With any sympathetic nervous system activation, skin reacts and becomes a better conductor of electricity. This can result from emotional, cognitive or other psychological origin. The phenomenon is known as electrodermal activity (EDA) and it is widely adopted in psychological research (1). Other commonly used terms for this phenomenon are skin conductance response and galvanic skin response.
EDA is generated by the activity of the sweat glands. Moodmetric measures the palmar skin on your finger. The palmar skin is the recommended EDA measurement location, since it has the highest eccrine sweat gland density (2). You can measure EDA elsewhere as well but the reliability is not as high or as easily achieved.
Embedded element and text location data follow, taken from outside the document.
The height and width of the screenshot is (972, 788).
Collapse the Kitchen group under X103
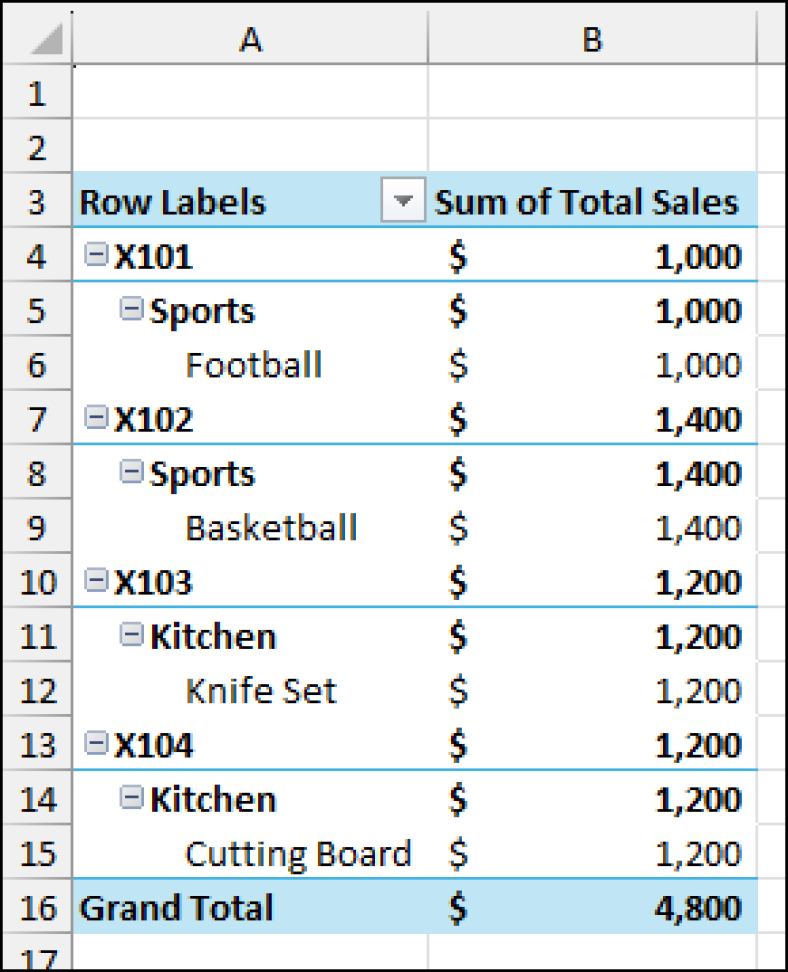click(130, 636)
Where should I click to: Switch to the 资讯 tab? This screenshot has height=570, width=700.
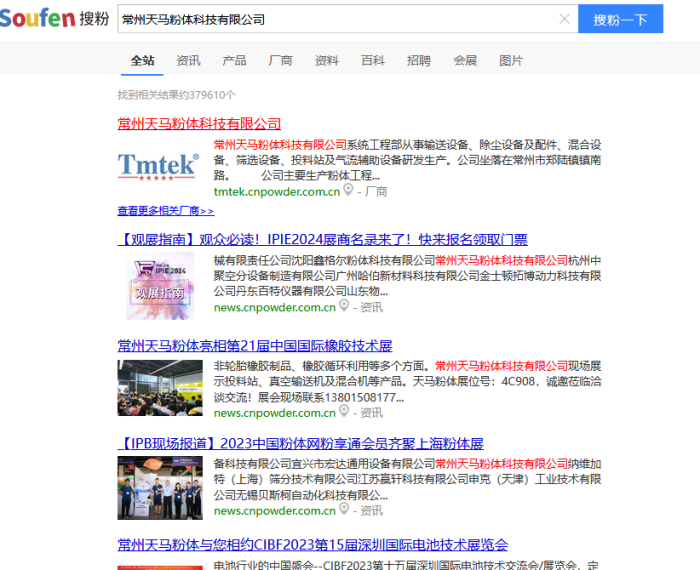tap(188, 61)
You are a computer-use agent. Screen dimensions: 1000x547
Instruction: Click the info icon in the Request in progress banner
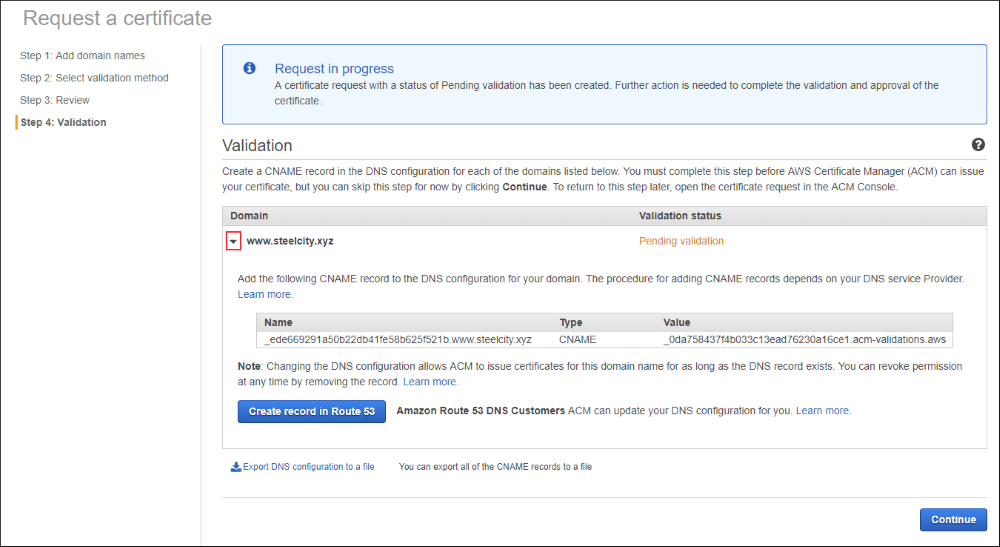tap(249, 68)
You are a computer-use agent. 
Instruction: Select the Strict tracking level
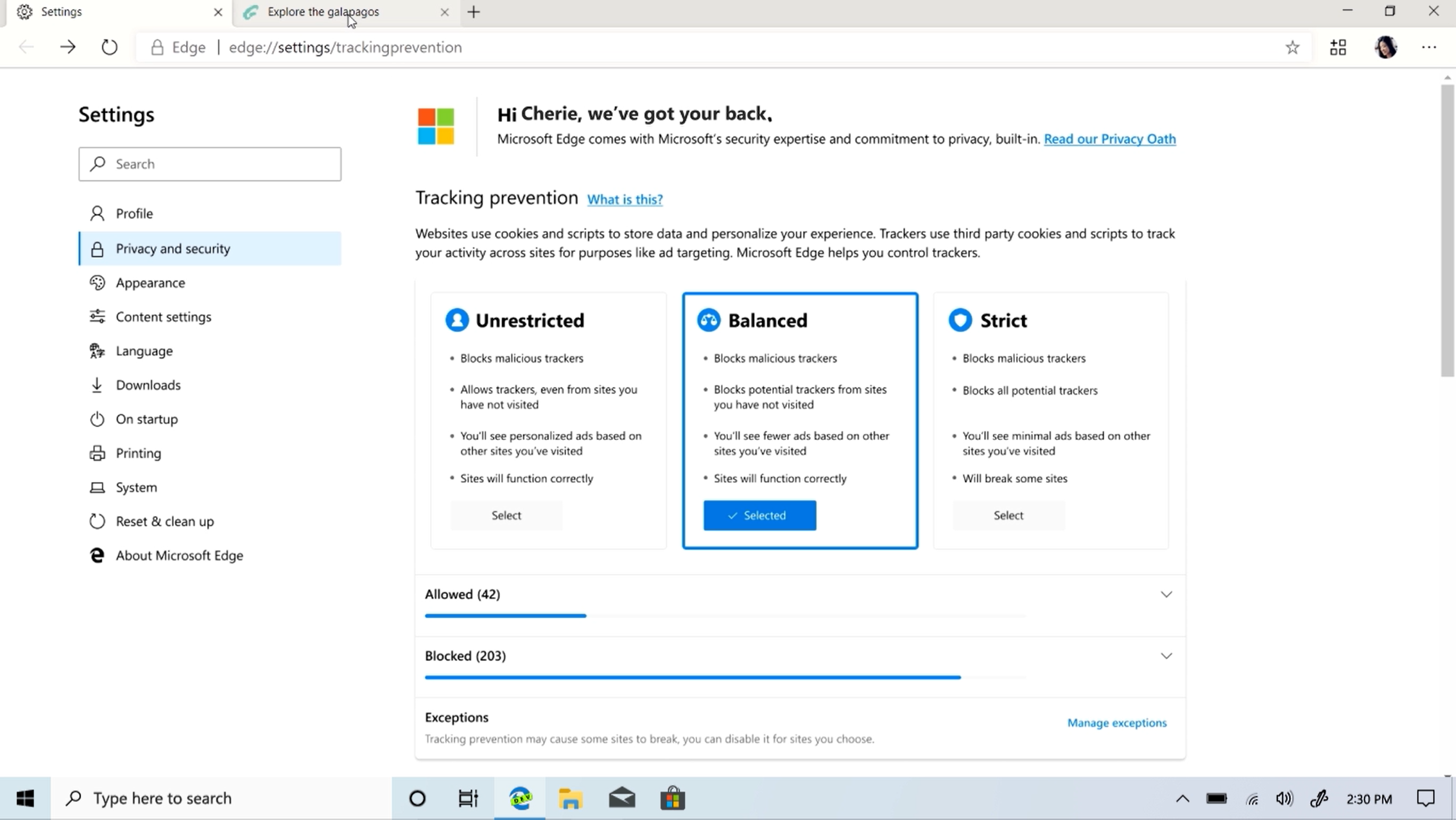tap(1008, 515)
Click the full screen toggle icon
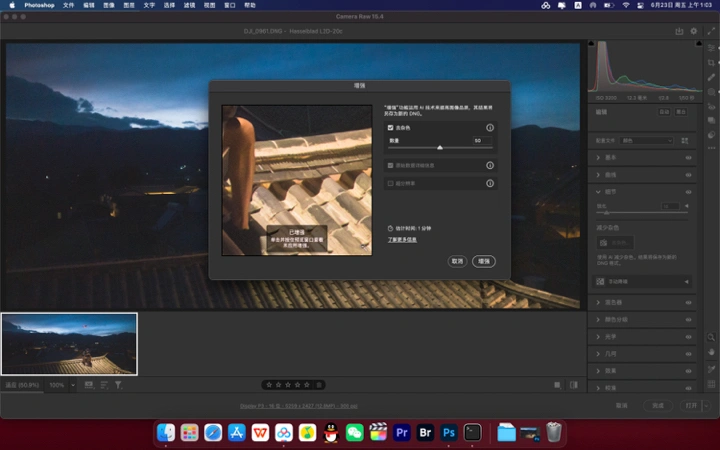The height and width of the screenshot is (450, 720). pos(711,31)
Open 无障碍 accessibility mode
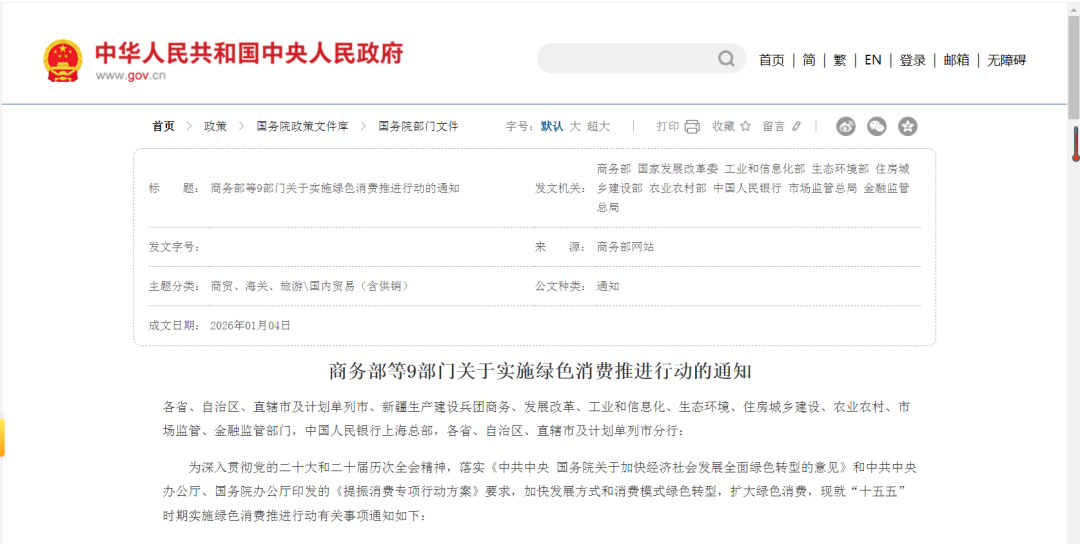Screen dimensions: 1080x544 (x=1007, y=60)
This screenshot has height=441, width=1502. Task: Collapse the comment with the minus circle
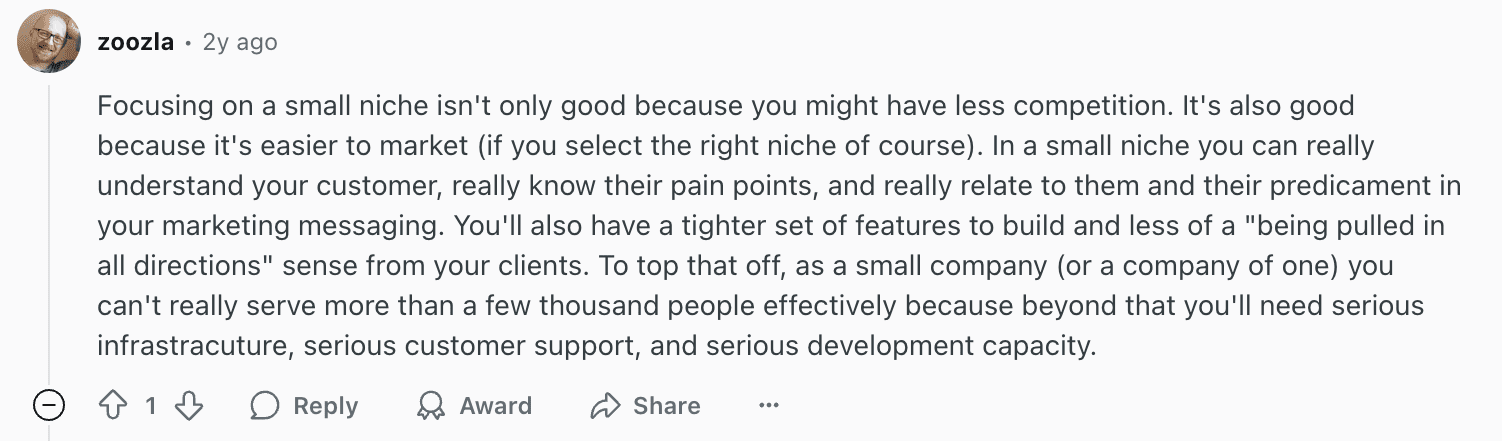[x=49, y=405]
The unconscious actions of the human body are regulated by the autonomic nervous system. It consists of the sympathetic and parasympathetic part. The parasympathetic part controls the body’s rest-and-digest functions and the sympathetic part controls the fight-or-flight reactions. By examining electrodermal activity we can understand the sympathetic nervous system reactions.
The sweat glands are exclusively innervated by the sympathetic nervous system. This makes EDA an ideal measure for sympathetic activation (2). Electrodermal activity correlates to cognitive and emotional arousal, and high responses are caused by e.g. stress, enthusiasm, anxiety, joy, anger (1, 3).
Mobile EDA devices have been used by scientists for some time (2, 4). The Moodmetric ring is an unobtrusive option to follow EDA responses real-time and in long term.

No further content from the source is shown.